昔のダンケは酷かった。三時になっても四時になっても、顔に深い隈が出来ていると言うのに、眠らずにずっと家の中をうろついていたのだから。
今や零時近くになったら「眠たい」と言って素直に就寝してくれる。寝床選びは雑だけれど、きっとそれも長く付き合っていく内に、安心出来る定位置を彼なりに見つけてくれるはずだ。それがベッドの上であってくれれば、バートは諸手を上げて喜ぶだろう。
「よーし昼飯昼飯」
また軽くストレッチをしてから、昨日にマシューとの買い物で買ってきた食パンに、ハムとサラダの残りとマヨネーズを挟み、ポテトを揚げて塩を塗す。あとは食後のヨーグルト味のカップアイスもテーブルに並べた。
料理が並んだテーブルに、ベッラの写真も立てて、一緒に食卓を囲った気持ちになるのがバートの昼食の光景だ。
「昨日はバート特性野菜大盛りトルティーヤだったから、今日はサンドイッチとポテトとアイスで楽チンに済ませたぜ!ベッラも好きになってくれると思うぜ!」
ハキハキとした発声が、一人の室内に反響してやけに大きく聞こえる。
その中で更に、パチンと合わせた掌から鳴る音が、また甲高く響いた。
「いたのきわーす!」
サンドイッチに噛りつくと、かけ過ぎたらしいマヨネーズが横からはみ出してくる。ぼたぼたと垂れてくるそれを、サンドイッチを載せてきた皿に落としてしまえば良いのに、掌で受け止めてしまった。
「あーやるんじゃなかったぜ!」
咄嗟に行動してから後悔しては、ティッシュで掌を拭きながら「可笑しいだろ?」とベッラの写真に笑いかける。
きっと彼女は笑ってくれる。こんなくだらないことにも、自分を馬鹿にしながら愛らしい顔を向けてくれる。一歳差の、仲の良い兄妹のはずだ。

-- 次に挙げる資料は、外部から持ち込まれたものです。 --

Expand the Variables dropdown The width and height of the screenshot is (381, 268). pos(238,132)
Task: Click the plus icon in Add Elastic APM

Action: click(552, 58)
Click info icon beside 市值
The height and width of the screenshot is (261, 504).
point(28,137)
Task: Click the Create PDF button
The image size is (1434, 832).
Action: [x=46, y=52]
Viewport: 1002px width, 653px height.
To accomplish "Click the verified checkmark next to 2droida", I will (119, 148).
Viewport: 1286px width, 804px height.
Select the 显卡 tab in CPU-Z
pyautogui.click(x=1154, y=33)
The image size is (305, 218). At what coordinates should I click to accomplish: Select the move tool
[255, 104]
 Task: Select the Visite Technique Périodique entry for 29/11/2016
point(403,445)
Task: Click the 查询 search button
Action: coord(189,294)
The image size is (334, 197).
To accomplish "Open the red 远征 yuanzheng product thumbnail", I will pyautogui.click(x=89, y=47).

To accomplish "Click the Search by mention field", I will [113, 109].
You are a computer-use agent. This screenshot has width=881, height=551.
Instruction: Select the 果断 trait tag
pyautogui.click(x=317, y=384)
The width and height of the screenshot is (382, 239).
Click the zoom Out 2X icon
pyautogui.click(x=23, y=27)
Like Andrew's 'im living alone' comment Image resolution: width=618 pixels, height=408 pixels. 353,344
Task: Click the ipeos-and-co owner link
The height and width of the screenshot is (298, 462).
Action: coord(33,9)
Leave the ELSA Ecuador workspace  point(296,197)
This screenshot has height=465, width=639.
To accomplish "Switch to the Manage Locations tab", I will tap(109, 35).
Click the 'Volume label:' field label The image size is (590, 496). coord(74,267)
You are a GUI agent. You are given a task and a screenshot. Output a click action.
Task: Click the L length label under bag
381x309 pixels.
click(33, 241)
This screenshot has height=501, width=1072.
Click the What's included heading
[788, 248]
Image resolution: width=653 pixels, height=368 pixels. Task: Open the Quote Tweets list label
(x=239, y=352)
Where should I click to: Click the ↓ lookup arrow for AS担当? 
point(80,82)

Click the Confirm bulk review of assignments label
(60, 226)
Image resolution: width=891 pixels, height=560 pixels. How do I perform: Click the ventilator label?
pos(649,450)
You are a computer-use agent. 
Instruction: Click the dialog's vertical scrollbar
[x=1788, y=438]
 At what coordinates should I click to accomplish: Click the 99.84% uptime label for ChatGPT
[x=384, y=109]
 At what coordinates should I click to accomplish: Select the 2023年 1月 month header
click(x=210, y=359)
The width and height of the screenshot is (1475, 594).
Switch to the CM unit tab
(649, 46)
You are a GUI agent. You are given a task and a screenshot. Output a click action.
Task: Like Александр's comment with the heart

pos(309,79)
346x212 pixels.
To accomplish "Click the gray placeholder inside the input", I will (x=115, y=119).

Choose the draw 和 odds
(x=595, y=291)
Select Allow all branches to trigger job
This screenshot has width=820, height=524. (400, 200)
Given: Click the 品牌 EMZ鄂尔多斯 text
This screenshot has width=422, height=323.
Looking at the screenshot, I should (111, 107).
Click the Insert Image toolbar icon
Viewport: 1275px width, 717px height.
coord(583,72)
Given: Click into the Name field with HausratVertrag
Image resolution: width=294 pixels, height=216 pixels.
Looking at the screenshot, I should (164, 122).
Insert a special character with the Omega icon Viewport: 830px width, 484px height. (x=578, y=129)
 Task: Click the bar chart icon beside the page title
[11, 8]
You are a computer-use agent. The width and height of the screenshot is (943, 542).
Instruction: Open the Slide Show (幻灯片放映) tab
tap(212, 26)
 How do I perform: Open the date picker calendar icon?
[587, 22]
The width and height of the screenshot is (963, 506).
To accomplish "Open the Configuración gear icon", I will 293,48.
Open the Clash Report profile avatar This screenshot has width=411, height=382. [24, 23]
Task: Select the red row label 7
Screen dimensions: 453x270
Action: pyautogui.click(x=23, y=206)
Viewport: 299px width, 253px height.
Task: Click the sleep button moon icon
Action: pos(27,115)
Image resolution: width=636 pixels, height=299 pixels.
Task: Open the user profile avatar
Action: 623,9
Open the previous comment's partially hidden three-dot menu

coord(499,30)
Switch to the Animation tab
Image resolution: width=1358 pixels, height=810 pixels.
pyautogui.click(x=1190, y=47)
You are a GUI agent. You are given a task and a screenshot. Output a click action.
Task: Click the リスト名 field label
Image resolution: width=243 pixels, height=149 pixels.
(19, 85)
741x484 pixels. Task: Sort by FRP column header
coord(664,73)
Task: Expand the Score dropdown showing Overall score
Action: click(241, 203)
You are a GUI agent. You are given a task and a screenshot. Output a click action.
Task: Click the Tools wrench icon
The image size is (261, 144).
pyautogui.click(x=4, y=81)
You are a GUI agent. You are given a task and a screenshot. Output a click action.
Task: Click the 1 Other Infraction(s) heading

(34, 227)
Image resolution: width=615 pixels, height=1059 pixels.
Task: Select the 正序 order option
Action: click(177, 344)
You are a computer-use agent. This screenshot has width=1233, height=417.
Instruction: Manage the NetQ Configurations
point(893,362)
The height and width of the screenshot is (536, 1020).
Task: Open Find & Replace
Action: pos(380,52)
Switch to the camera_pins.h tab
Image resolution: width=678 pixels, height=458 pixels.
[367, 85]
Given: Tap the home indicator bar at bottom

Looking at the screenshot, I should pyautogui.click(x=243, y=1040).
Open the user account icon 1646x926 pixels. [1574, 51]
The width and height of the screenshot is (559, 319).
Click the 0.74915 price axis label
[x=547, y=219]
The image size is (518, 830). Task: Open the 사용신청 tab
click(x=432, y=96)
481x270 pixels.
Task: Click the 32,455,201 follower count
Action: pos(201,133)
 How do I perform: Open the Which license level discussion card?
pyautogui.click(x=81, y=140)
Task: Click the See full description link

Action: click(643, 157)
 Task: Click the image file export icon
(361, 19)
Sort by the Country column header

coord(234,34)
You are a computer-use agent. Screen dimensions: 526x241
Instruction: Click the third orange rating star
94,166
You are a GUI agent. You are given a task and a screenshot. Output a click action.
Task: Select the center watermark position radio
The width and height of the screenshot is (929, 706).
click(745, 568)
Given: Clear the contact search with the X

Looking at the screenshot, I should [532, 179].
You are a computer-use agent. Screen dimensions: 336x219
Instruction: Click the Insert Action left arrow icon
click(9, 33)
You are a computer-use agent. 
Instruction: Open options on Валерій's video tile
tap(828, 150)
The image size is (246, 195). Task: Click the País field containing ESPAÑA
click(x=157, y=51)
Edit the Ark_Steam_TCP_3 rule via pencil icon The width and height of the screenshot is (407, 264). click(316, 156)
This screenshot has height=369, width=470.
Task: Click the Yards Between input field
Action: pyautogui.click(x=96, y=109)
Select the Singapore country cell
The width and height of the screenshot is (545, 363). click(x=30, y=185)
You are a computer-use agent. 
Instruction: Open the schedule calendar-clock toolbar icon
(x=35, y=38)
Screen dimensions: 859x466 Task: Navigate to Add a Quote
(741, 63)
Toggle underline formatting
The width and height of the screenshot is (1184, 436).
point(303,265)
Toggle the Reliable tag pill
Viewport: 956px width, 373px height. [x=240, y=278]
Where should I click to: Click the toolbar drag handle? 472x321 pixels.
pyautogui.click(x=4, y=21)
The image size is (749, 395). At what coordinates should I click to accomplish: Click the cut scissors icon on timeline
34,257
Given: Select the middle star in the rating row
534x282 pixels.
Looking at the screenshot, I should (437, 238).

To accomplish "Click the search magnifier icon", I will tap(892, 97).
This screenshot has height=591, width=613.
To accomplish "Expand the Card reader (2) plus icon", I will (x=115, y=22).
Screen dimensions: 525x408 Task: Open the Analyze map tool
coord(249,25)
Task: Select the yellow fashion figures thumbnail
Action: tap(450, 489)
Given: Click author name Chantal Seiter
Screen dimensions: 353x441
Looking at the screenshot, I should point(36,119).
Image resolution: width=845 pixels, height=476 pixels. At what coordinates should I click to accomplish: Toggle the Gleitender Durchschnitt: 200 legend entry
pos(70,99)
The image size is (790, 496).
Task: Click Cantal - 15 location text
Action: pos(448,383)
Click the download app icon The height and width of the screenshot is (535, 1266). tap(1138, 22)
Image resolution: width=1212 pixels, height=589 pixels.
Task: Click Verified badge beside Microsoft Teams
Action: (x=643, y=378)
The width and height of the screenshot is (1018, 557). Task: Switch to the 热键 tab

彼女の大きくなった姿なんて、頭部の産毛すら生え揃っていない赤ん坊の写真だけでは、全く想像がつかなかったけれど。
「……」
でも……。どうしても……。
いいや、言わないでおこう。
静まり返った室内で、バートは咀嚼を辞めた。
窓の外が明るくて、レースカーテン越しの太陽光が暖かくて、食欲が失せたバートは、食べかけのサンドイッチも、せっかく揚げたポテトも、出しておいたヨーグルト味のアイスも片付けると、窓際で寝転がった。
「はあ…」
行きたいところもやりたいことも無いまま、酷く眩しい外に、瞼を閉じた。